A humbling testimonial in the aftermath of typhoon Haiyan

Today I received the most amazing and humbling email and note of thanks I have ever received.

It came from a young Flight Attendant who has attended several of my crew member emergency procedures courses, including aviation first aid training courses over the last 2-3 years, and most recently in October 2013. He says:

I would just like to share some experiences with you over in the Philippines, working with the Philippine Red Cross as a volunteer for the Typhoon Haiyan relief effort. I am from the Philippines myself, and it weighs heavy in my heart.

Had I not been listening to your instruction, I do not believe I would be emailing you now.

First of all, the destruction is still everywhere. Not much has been cleaned up and cleared. It is difficult, and foreign aid has only just (in the last two days) had permission to start using their own machinery to clear. To this day, there are bodies everywhere – many I carried out of the rubble myself. Amazingly, we still pulled out some survivors, and I wanted to share this with you.

I had 3 cases where I had to apply CPR, with 2 survivors and 1 casualty. I had over 20 cases (I lost count) where I had to apply bandages and tourniquets.

The first case of CPR was a man who was trapped in the wreckage of his house. His family were too scared to pull him out; it required a team of volunteers and a forklift (that’s all we had) to get him out. The family fed him and comforted him while he was trapped. When we got him out, he had already lost a lot of blood from a gash in his left inside thigh. Not the artery, thank God, and that was probably what kept him alive.

Our first response was to patch that up. We did so and, as we did, the man entered a state of calm and kind of ‘gave up,’ telling his family he loved them, and not to worry. He went into shock, and stopped breathing. He had a weakening pulse. Now in training, we have a calm environment, even fun at times. But I was not prepared for what happened next.

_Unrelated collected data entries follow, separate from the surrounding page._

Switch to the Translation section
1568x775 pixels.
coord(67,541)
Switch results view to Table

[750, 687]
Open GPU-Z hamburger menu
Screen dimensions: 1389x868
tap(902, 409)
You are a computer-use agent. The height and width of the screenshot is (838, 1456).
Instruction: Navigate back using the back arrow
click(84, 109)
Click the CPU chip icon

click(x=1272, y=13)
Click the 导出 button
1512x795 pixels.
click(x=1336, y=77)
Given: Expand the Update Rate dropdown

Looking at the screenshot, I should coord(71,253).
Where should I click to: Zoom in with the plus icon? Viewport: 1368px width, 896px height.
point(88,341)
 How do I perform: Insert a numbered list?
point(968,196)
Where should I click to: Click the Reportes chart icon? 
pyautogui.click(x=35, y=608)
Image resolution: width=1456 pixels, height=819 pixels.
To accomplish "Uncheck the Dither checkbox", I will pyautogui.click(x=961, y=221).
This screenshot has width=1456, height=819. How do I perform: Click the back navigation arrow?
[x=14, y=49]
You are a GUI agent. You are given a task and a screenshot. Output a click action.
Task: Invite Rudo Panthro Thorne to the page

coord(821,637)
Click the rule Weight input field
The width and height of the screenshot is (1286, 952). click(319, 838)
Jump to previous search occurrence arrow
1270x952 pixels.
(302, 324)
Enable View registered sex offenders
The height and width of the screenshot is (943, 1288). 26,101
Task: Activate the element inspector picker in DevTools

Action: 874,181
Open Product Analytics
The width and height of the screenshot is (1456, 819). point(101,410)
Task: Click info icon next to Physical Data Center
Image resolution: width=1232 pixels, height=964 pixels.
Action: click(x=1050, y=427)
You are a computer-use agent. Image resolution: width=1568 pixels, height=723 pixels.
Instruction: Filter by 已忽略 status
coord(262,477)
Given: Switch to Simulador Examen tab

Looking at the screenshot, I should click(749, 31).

In reality, everyone gets confused and in shock, and just stands there. Nobody knows what to do. I had a mask for CPR, and even through my shock, didn’t know what to do next. I had your DRABC card in my lanyard, and went to work.

You HAVE to take the initiative to start yourself. Nobody else does. So here I am doing compressions, and my mind is making me concentrate so hard that I miscount compressions, and even breaths. 30 seconds takes a lifetime to pass. Nobody wants to help, because the average civilian doesn’t know how. I was doing it myself with no assistance. Eventually, he comes to, but I had to keep reminding myself to keep a clear head amidst all the confusion. That was hard to do. We waited for American medevac, and he lost consciousness twice, but he was stable.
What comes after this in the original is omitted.